Russian crime ring steals over one billion passwords

Hackers use botnets so that vulnerable websites produce contents of database.

A Russian crime ring has amassed the largest known collection of stolen Internet credentials, including 1.2 billion user name and password combinations and more than 500 million email addresses, the New York Times reports.

The records, discovered by Milwaukee firm Hold Security, include confidential material gathered from 420,000 websites, including household names, and small Internet sites.

Hold Security has a history of uncovering significant hacks, including the theft last year of tens of millions of records from Adobe Systems.

“Hackers did not just target U.S. companies, they targeted any website they could get, ranging from Fortune 500 companies to very small websites,” said Alex Holden, the founder and chief information security officer of Hold Security. “And most of these sites are still vulnerable.”

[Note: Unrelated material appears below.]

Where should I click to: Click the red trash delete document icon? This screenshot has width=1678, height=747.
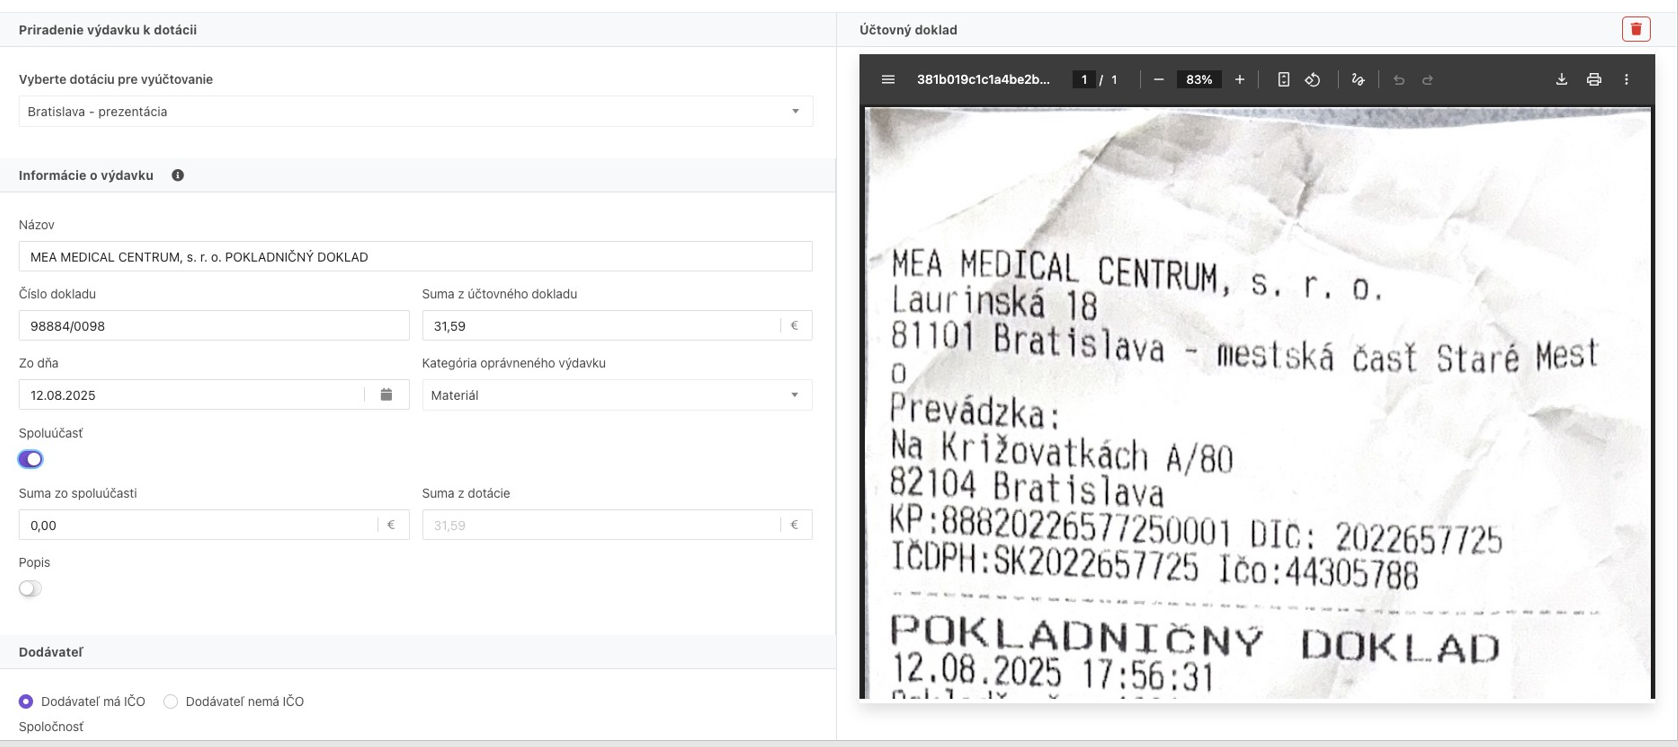(1636, 29)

So far, the criminals have not sold many of the records online. Instead, they appear to be using the stolen information to send spam on social networks like Twitter at the behest of other groups, collecting fees for their work.

But selling more of the records on the black market would be lucrative.

While a credit card can be easily cancelled, personal credentials like an email address, or passwords can be used for identity theft. Because people tend to use the same passwords for different sites, criminals test stolen credentials on websites where valuable information can be gleaned, like those of banks and brokerage firms.

The hacking ring is based in a small city in south central Russia, the region flanked by Kazakhstan and Mongolia. The group includes fewer than a dozen men in their 20s who know one another personally — not just virtually. Their computer servers are thought to be in Russia.

The Russian hackers capture credentials using botnets — networks of zombie computers that have been infected with a computer virus — to do their bidding. Any time an infected user visits a website, criminals command the botnet to test that website to see if it is vulnerable to a well-known hacking technique known as an SQL injection, in which a hacker enters commands that cause a database to produce its contents. If the website proves vulnerable, criminals flag the site and return later to extract the full contents of the database.

By July, criminals were able to collect 4.5 billion records — each a user name and password — though many overlapped. After sorting through the data, Hold Security found that 1.2 billion of those records were unique. Because people tend to use multiple emails, they filtered further and found that the criminals’ database included about 542 million unique email addresses.